In retirement, Bennett served as custodian at Prairie Street Mennonite Church in Elkhart. James Krabill, MMN senior executive for global ministries, was Prairie Street's custodian for three years as a youth. He said he and Bennett joked that they had switched places.

"He was never above doing anything to serve the church," Krabill said.

Bennett was born Jan. 22 1915, in Cumberland, Md., to Frank and Theoda (Collins) Bennett. He married Earla Hostetter on July 122, 1941, in Akron, Pa. She died Nov. 10, 2008.

Bennett received bachelor's degrees from Goshen College and Eastern Mennonite Seminary in Harrisonburg, Va. He served a residency in hospital administration at Memorial Hospital in South Bend.

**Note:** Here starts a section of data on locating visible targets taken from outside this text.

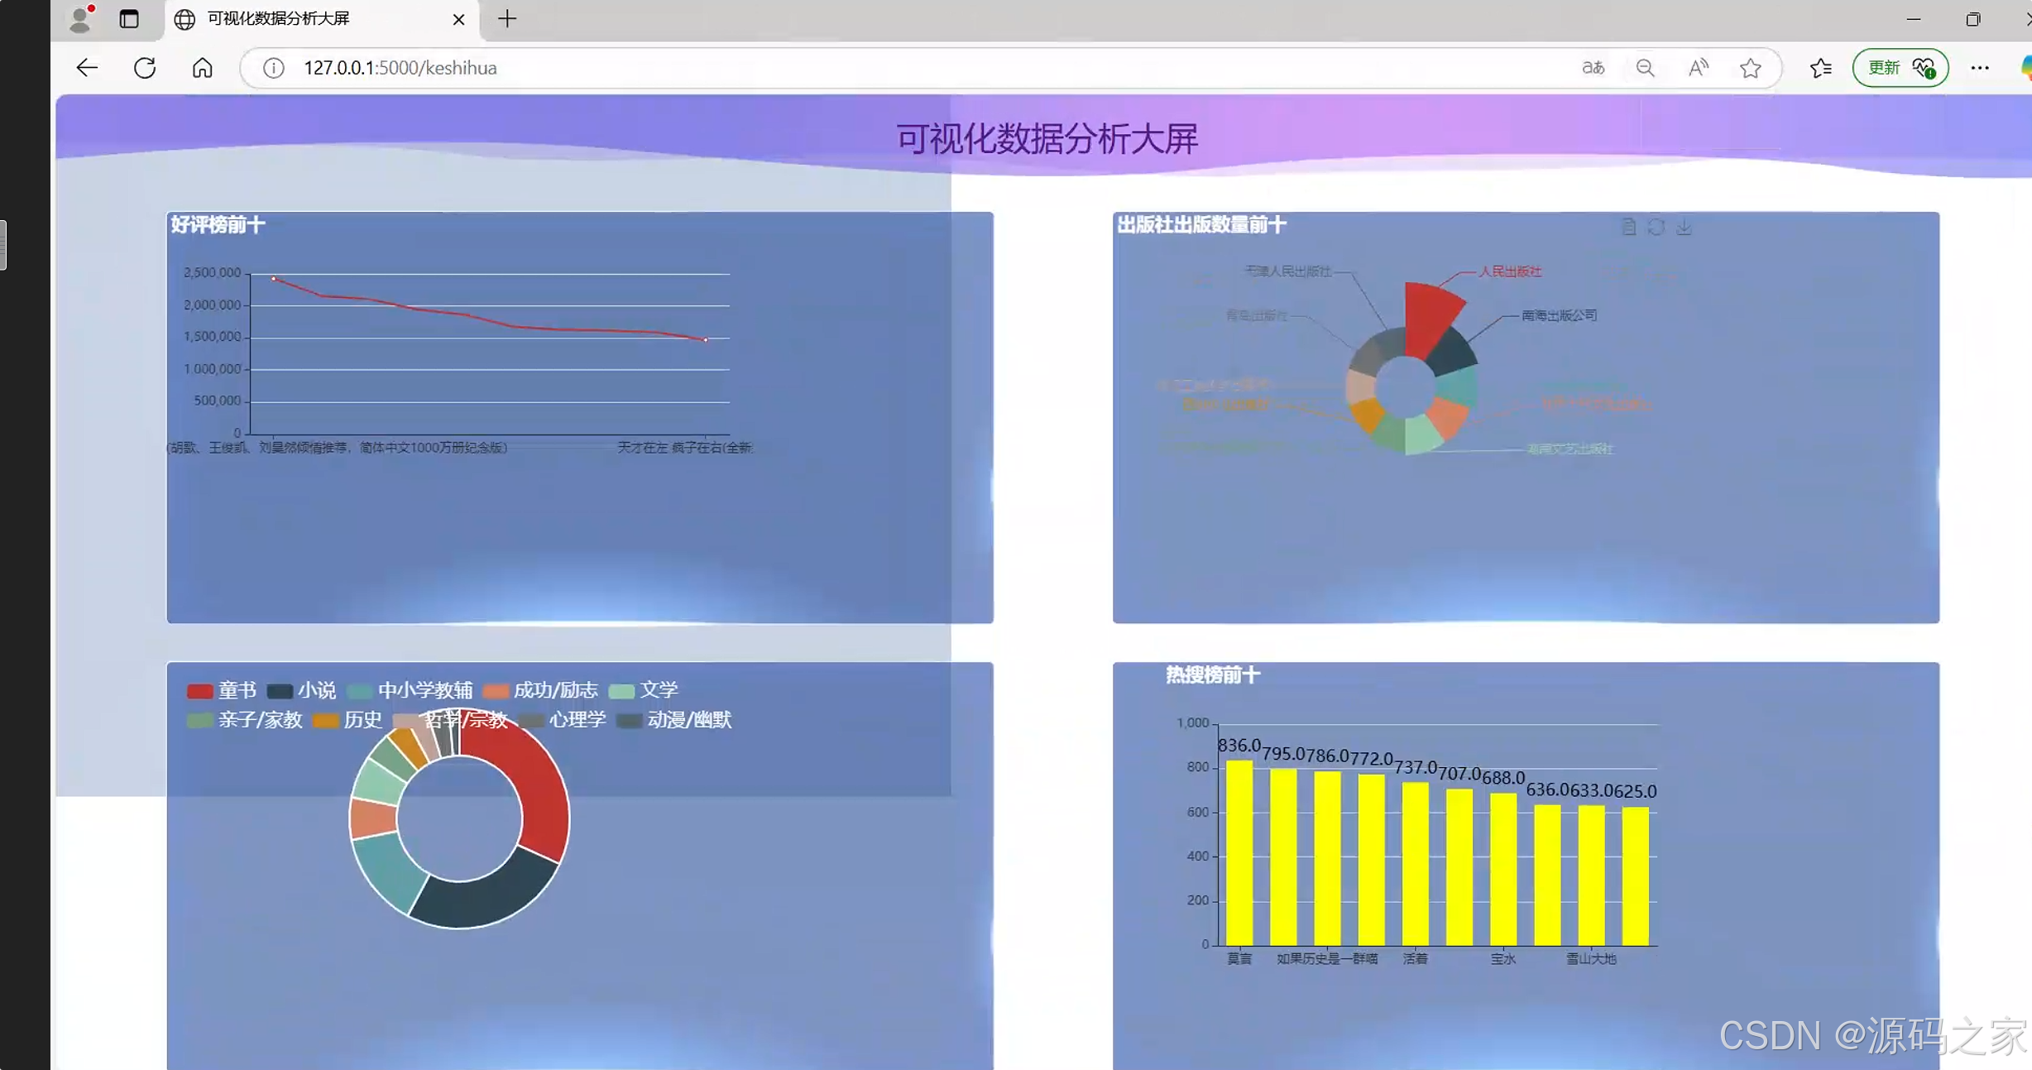Open a new browser tab
Viewport: 2032px width, 1070px height.
(x=506, y=18)
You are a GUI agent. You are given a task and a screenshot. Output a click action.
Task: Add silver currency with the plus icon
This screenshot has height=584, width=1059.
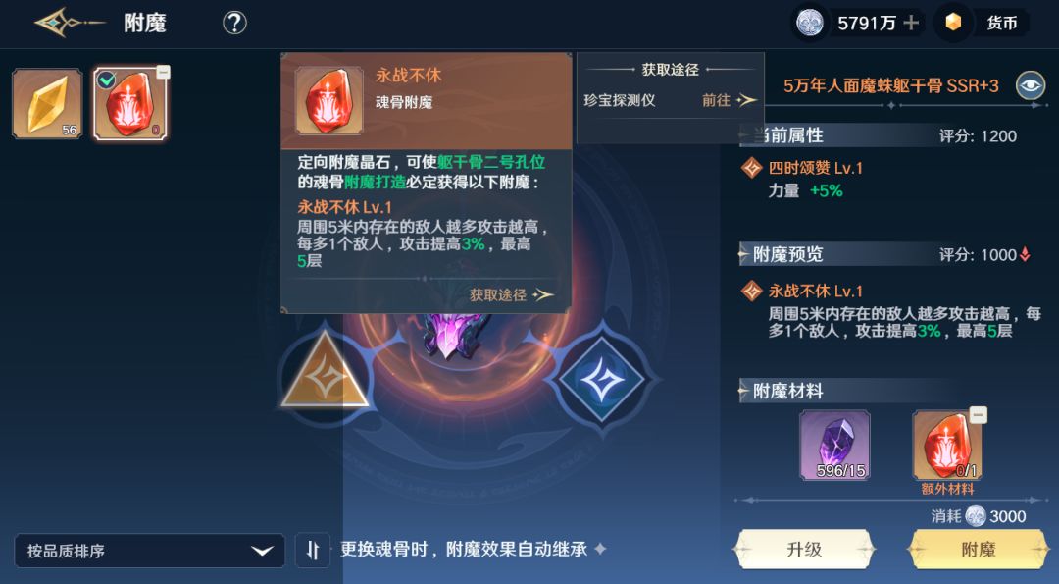click(x=911, y=23)
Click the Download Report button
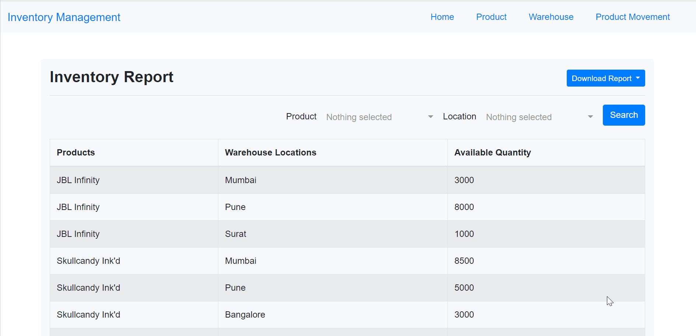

During the Spanish civil War in in 1939, Bennett did relief work in Spain with the Mennonite Relief Committee. in the early days of World War II he served under Mennonite Central Committee in France. From 1941 to 1946 he was assistant treasurer of Mennonite Central Committee in Akron, Pa.

From 1946 to 1980 he served at the MBM headquarters in Elkhart, first in hospital development, then as treasurer and secretary for health and welfare. From 1959 until his retirement, he was executive secretary.

Bennett served on the MCC executive committee for 16 years and spent 25 years as executive secretary of Mennonite Health Assembly. From 1981 to 1990 he was executive secretary of Mennonite Health Association.

He was a member of Prairie Street Mennonite Church.

He is survived by a son, Ernest Dale Bennett and his wife, Millie, of Castle Rock, Colo.; two daughters, Kathy Stiffney and her husband, Rick, and Joan Yoder and her husband, Todd, all of Goshen; nine grandchildren and five great-grandchildren; and a sister Hazel Metzler. He was preceded in death by a grandson, a brother and two sisters.